Hay tantas formas de enfocarla y de admirarla, sin embargo, lo pospongo, porque reparo en uno de los múltiples bancos que se sitúan estratégicamente, para contemplar la bahía.
Salgo, no sin esfuerzo de su embrujo, y esta vez dilapido mi mirada en el puente. De acero y de apodo el perchero, también resulta magnífico. Y manteniendo una conversación con él le hago saber, que será en otra ocasión cuando lo cruce por su pasarela peatonal y tal vez incluso me atreva a ascender hasta su cumbre.
Y es que ahora llega el momento de reparar en la escena en su totalidad, en su complejidad. Porque es tan completa, está tejida con tantos hilos, que es difícil no perderse alguno.
Sobre todos ellos percibo la más que aparente alegría de cuantos lugareños y visitantes la conforman. Tanto si permanecen sentados, como si por el contrario pasean o hacen deporte. Música y risas. Fotografías, incluso para una pareja de recién casados. Amigos y familias. Podría ser un hormiguero de seres humanos, pero no se aprecia tal grado de opresiva multitud, ni de acostumbrada ansiedad. Es mas bien un lugar de afluencia, de reunión.
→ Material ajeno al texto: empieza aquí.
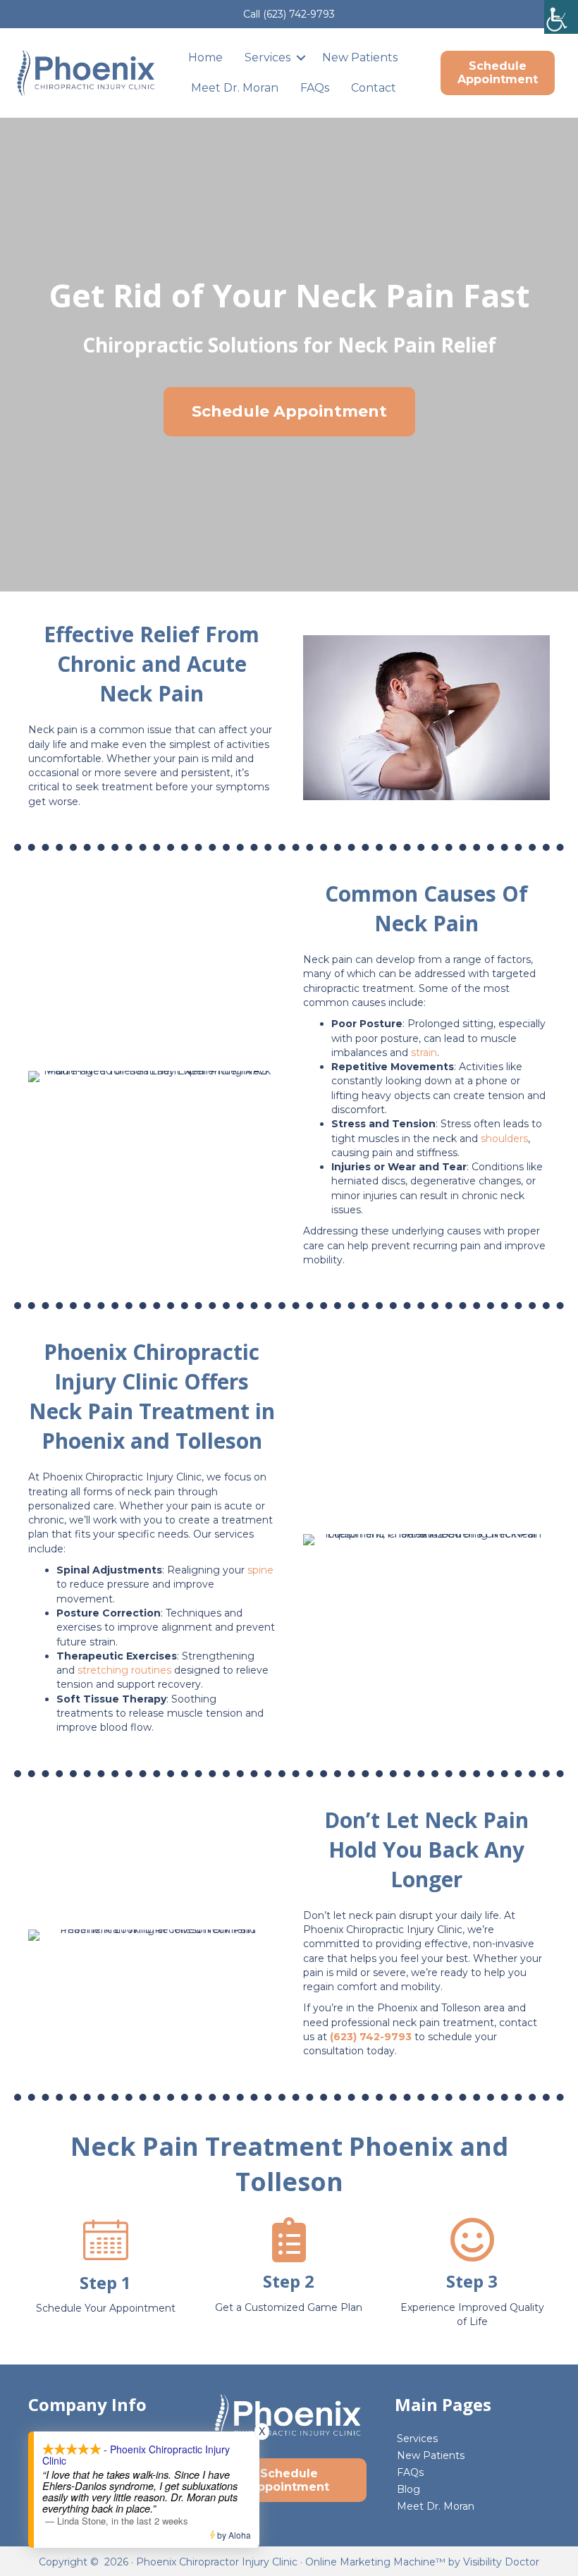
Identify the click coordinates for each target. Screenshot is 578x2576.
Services (267, 57)
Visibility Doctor (501, 2562)
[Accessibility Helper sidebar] (561, 17)
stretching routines (124, 1670)
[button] (300, 57)
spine (260, 1570)
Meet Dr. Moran (234, 87)
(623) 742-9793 (299, 14)
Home (205, 57)
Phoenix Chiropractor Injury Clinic (216, 2562)
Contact (373, 87)
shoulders (504, 1138)
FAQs (314, 87)
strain (424, 1052)
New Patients (360, 57)
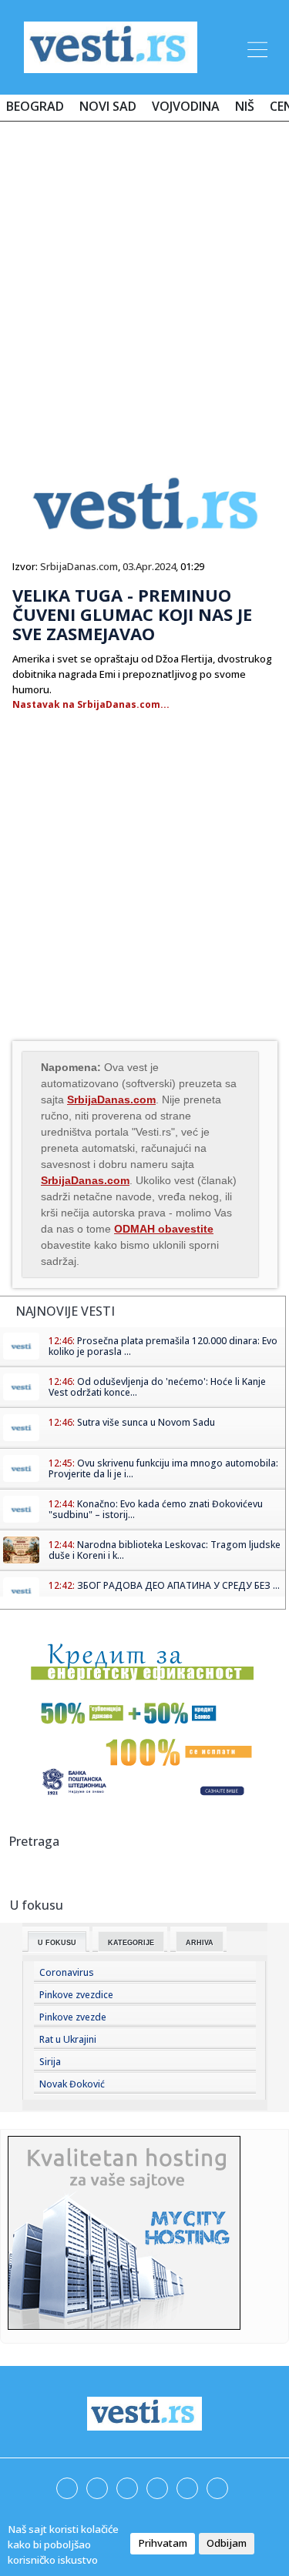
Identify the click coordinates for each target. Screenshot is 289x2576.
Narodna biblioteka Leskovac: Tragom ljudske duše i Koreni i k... (165, 1550)
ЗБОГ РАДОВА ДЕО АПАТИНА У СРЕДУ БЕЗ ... (178, 1585)
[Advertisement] (144, 284)
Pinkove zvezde (72, 2017)
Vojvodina (186, 106)
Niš (244, 106)
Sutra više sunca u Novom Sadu (146, 1422)
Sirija (50, 2061)
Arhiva (199, 1943)
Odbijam (227, 2543)
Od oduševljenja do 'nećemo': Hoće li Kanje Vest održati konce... (157, 1387)
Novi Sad (107, 106)
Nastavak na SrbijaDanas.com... (91, 704)
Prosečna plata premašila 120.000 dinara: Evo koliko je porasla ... (163, 1346)
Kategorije (131, 1943)
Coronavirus (66, 1972)
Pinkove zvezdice (76, 1994)
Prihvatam (162, 2543)
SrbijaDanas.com (79, 566)
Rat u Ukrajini (67, 2039)
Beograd (35, 106)
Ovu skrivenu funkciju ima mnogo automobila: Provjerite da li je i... (163, 1468)
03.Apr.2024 (149, 566)
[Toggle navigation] (256, 47)
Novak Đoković (72, 2083)
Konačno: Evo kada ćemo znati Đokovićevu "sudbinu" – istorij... (156, 1509)
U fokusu (57, 1943)
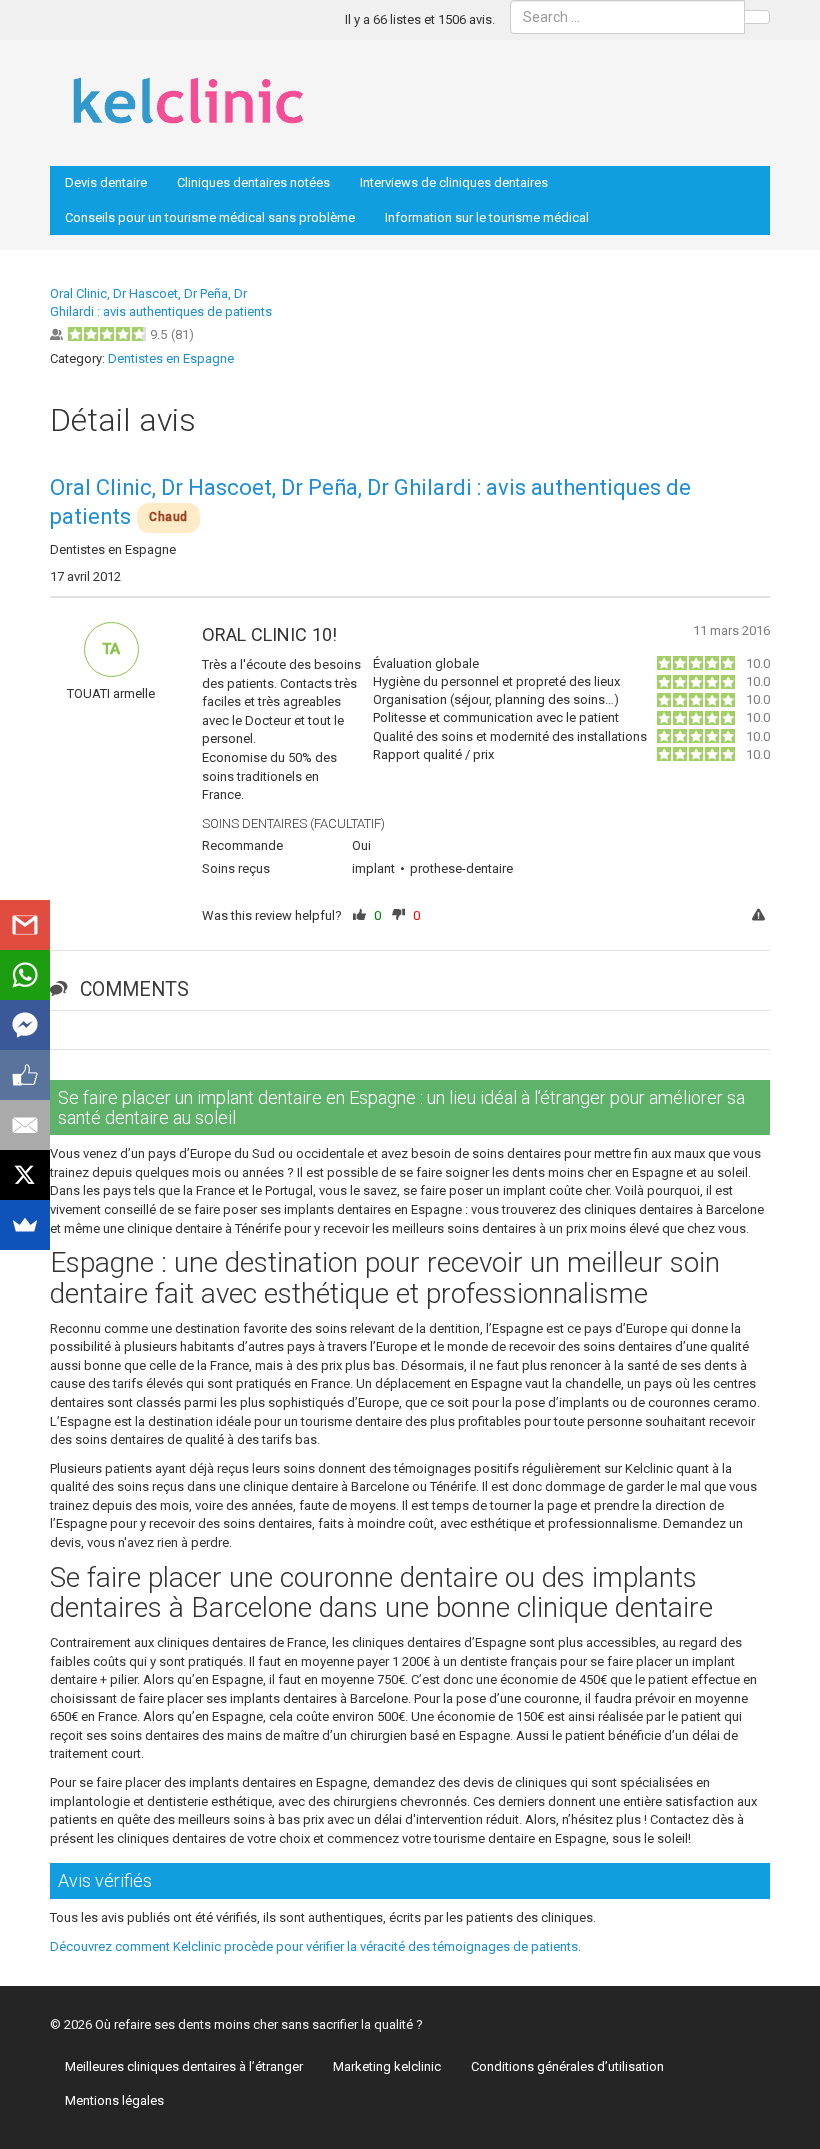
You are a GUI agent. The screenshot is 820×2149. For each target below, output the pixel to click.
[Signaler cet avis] (761, 916)
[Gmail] (25, 925)
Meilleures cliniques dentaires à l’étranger (184, 2066)
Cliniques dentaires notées (253, 182)
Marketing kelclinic (387, 2066)
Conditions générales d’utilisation (567, 2066)
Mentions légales (114, 2100)
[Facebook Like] (25, 1075)
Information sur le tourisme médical (487, 217)
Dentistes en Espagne (171, 358)
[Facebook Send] (25, 1025)
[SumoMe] (25, 1225)
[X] (25, 1175)
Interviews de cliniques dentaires (454, 182)
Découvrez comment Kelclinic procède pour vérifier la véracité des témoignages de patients (314, 1946)
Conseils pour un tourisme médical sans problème (210, 217)
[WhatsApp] (25, 975)
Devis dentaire (106, 182)
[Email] (25, 1125)
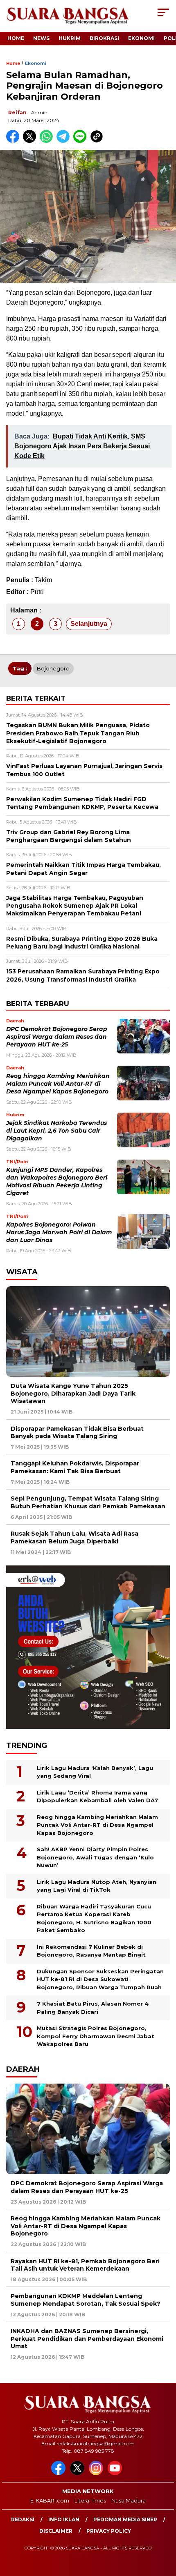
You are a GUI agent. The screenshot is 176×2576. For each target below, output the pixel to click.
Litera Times (90, 2500)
Porque en este epicentro de Sydney, se encuentra absolutamente de todo.
Y no hablo solamente de la panorámica de Opera y Puente. Sino también de lugares de restauración, souvenirs, jardines reales, infinidad paseos idílicos… y como colofón, ese atracar y despedir a cruceros, cruceristas, veleros e infinidad de ferrys, que configuran el cordón umbilical de la ciudad con playas, islas, y resto de poblaciones aledañas.
Un sistema de transporte público, que complementa al resto y que no solo resulta de útil y eficiente, sino que, además, es extraordinariamente económico. Para anotar: cualquier turista con la adquisición de una única tarjeta (Opal Card) y por un precio que por estos lares podíamos considerar como ridículo, tiene acceso a todos los mencionados medios, con lo que las posibilidades y la simplicidad del viaje, se multiplican exponencialmente.
Sin darme cuenta, empiezan a flaquear las fuerzas del sol en el cielo y parpadean los farolillos; llega el cambio de turno.
Pero solo referido a intensidad de luz y tonalidades, porque el brillo y el ritmo de la vida continúan nocturnas, en este hermoso y representativo escenario australiano.
A los sentidos referidos, se suma el del olfato, porque por doquier recibo exquisitos aromas, provenientes de las más exquisitas cocinas.
Y es entonces cuando el estómago me recuerda que él también existe.
En realidad, todo mi cuerpo lo hace, y he de escucharle. Me susurra que es hora de regresar y de comprar algo para cenar en el supermercado (Woolworths) que he visto al pasar y descansar unas horas. Pronto regresará el día y quiero estar acicalada para él.
Me despido con la mano, con una sonrisa y con un hasta pronto. Muy buenas noches Circular Quay. Mañana más.